Both of these things were something of a turn off for me but then there is also the good side to this easiness we seem to have adopted: on his trip to the grocery store earlier in the day, without any prompting from me, he had picked up some contact solution since I had complained about having to keep my contacts on all night. And later in the night, when I went to get a glass of water, I saw a bottle of my favorite wine in his fridge - a dry Spanish white I had introduced him to a few weeks ago.
Yet there is still nothing concrete between us. I read somewhere that once you sleep with a person, you ought to make plans for your next meeting right then & there.

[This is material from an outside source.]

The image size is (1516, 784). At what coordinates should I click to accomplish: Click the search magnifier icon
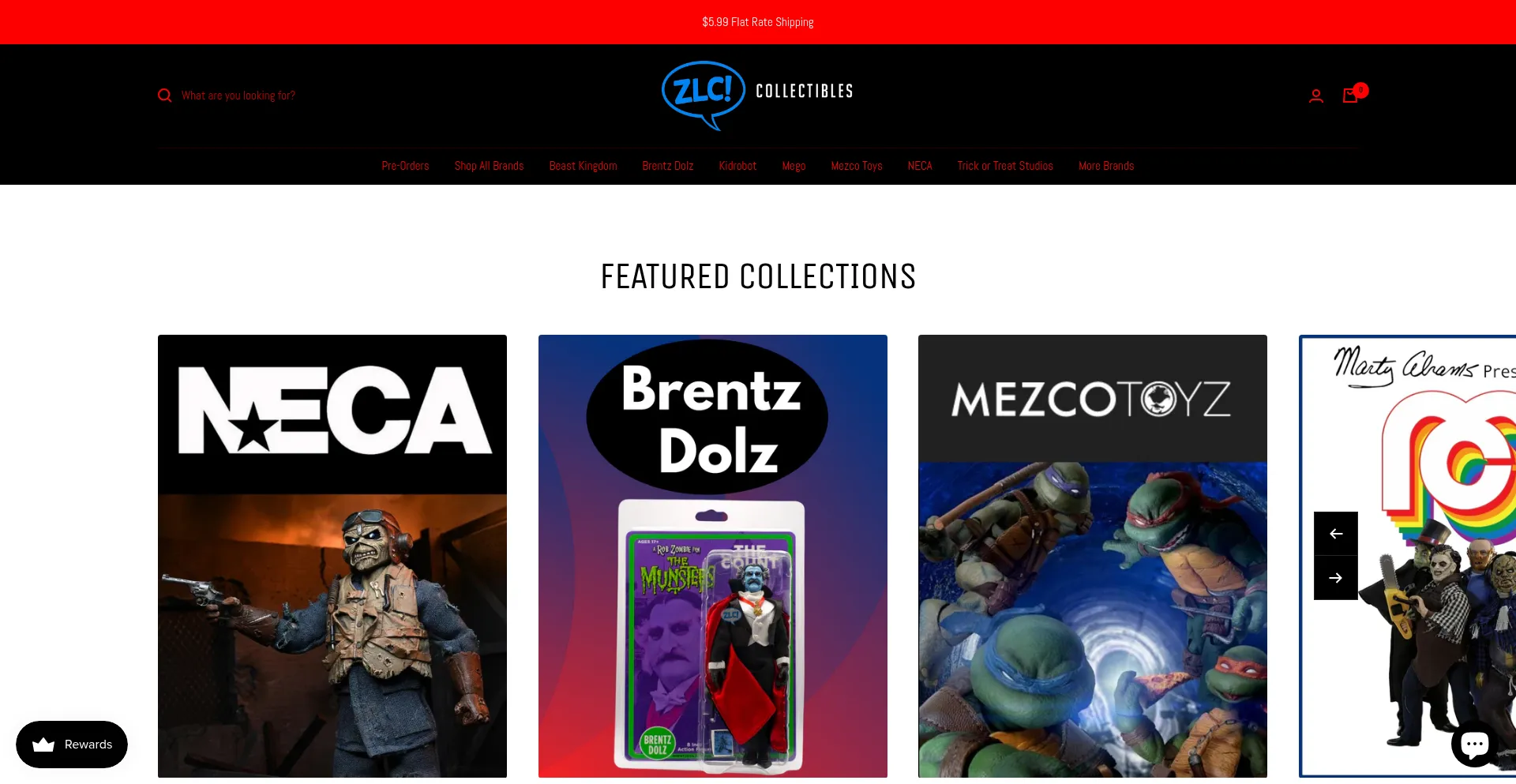pos(164,96)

This is not the case with HP & I. Meetings are usually scheduled just hours or even minutes before they actually happen and this is done mostly via text messaging. When I left his place this morning, it was in such a rush and I had barely said a couple of words to him before I was out the door. And when I think about it, I know I don't want anything serious/long-term - just the other day I cut a date short with some kid when he started talking about meeting his mother for lunch.
I mentioned this to my bartender at lunch today (No judgement. First off, I am on vacation, so frequenting a watering hole at all hours of the day/night is perfectly acceptable. Also, since I stopped going to therapy, my bartender is all I've got. That or developing some self-injurious habit which would not be good). He seems to think that this instability comes from my being 23. I took some comfort in this opinion, it offers the possibility of outgrowing this insanity/inanity. Or at least it did until said bartender told me about his wife and five year old son - keep in mind that he is only 3 years older than I am.
"Don't worry about it," he said when he saw my face fall. "I still don't watch the 10 o'clock news."